Archivmeldung vom 06.03.2007

Bitte beachten Sie, dass die Meldung den Stand der Dinge zum Zeitpunkt ihrer Veröffentlichung am 06.03.2007 wiedergibt. Eventuelle in der Zwischenzeit veränderte Sachverhalte bleiben daher unberücksichtigt.

Freigeschaltet durch Jens Brehl

Das Gerichtsverfahren um die Herausgabe der seit Jahren geheim gehaltenen Schwachstellenliste des Atomkraftwerks Brunsbüttel hat die Zweifel am Sicherheitszustand des 30 Jahre alten Siedewasserreaktors noch einmal massiv verstärkt. Darauf hat die Deutsche Umwelthilfe e. V. (DUH) unter Hinweis auf aktuelle Einlassungen des Brunsbüttel-Betreibers Vattenfall in der Auseinandersetzung um die Freigabe der Liste verwiesen.

Die DUH reagierte empört auf den Anspruch des Konzerns, den umstrittenen Reaktor zweieinhalb Jahre länger betreiben zu wollen, als im Atomkonsens vereinbart.

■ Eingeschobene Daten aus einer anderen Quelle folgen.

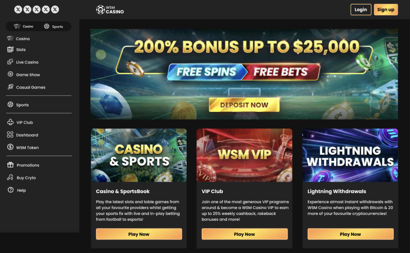The image size is (410, 253).
Task: Click the Dashboard grid icon
Action: pyautogui.click(x=10, y=134)
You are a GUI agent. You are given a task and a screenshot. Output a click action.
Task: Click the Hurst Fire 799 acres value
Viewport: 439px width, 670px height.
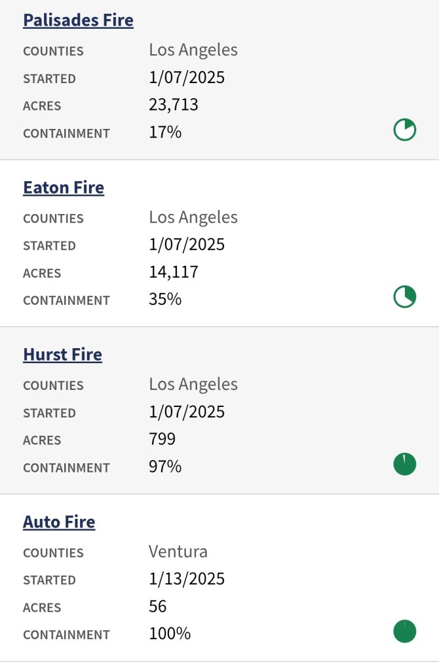pos(162,439)
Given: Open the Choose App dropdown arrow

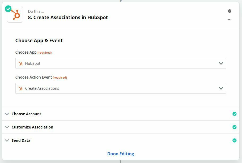Looking at the screenshot, I should [221, 63].
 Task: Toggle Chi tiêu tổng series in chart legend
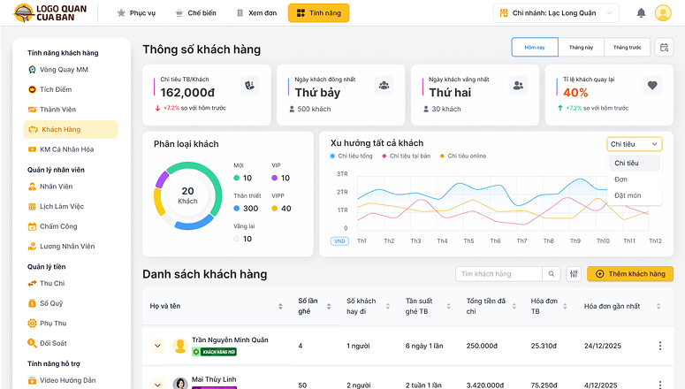tap(350, 156)
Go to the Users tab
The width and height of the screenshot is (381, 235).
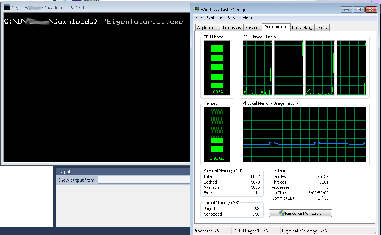coord(321,28)
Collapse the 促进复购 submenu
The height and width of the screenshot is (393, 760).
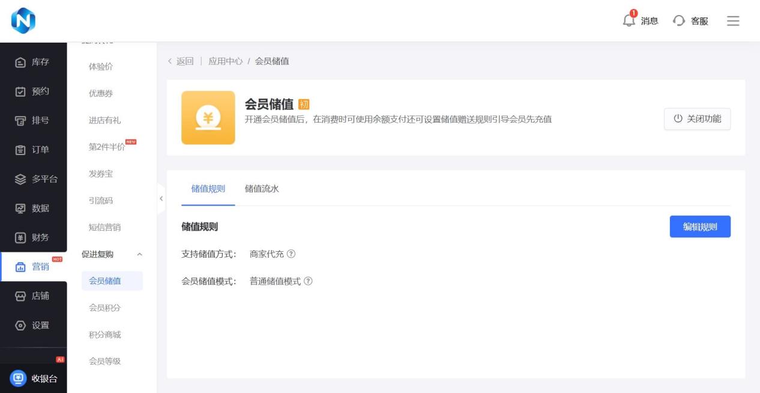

"Dieser Reaktor stellt das größte Sicherheitsrisiko in Norddeutschland dar", sagte DUH-Bundesgeschäftsführer Rainer Baake. Vattenfall begründe die Geheimhaltung der Mängelliste vor Gericht mit dem Argument, sie erlaube eine Bewertung des aktuellen Anlagenzustandes und lasse so Rückschlüsse auf Nachrüstungserfordernisse, fehlende Sicherheitsnachweise und damit den Wert der Anlage zu. Vattenfall würde deshalb bei einem möglichen Verkauf der Anlage ein wirtschaftlicher Schaden entstehen, da ein potenzieller Käufer durch die Veröffentlichung der Liste (etwa durch die DUH) den mangelhaften Zustand des Reaktors erkennen könne.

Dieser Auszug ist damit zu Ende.